(Records excerpted from a collection)
|---|

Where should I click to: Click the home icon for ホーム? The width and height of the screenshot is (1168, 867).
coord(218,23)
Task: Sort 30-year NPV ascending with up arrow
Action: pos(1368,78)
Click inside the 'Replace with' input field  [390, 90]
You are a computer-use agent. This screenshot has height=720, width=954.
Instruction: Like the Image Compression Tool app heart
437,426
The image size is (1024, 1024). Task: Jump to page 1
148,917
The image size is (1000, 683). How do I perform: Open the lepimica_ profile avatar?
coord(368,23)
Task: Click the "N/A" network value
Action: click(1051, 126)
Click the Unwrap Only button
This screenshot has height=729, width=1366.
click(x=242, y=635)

|---|

§ Problem
Reproduce nothing but the lines from the line containing "Instruction: Like the" to the last line of the data, each exactly as written.

§ Reply
Instruction: Like the Image Compression Tool app heart
437,426
The image size is (1024, 1024). Task: Jump to page 1
148,917
The image size is (1000, 683). How do I perform: Open the lepimica_ profile avatar?
coord(368,23)
Task: Click the "N/A" network value
Action: click(1051, 126)
Click the Unwrap Only button
This screenshot has height=729, width=1366.
click(x=242, y=635)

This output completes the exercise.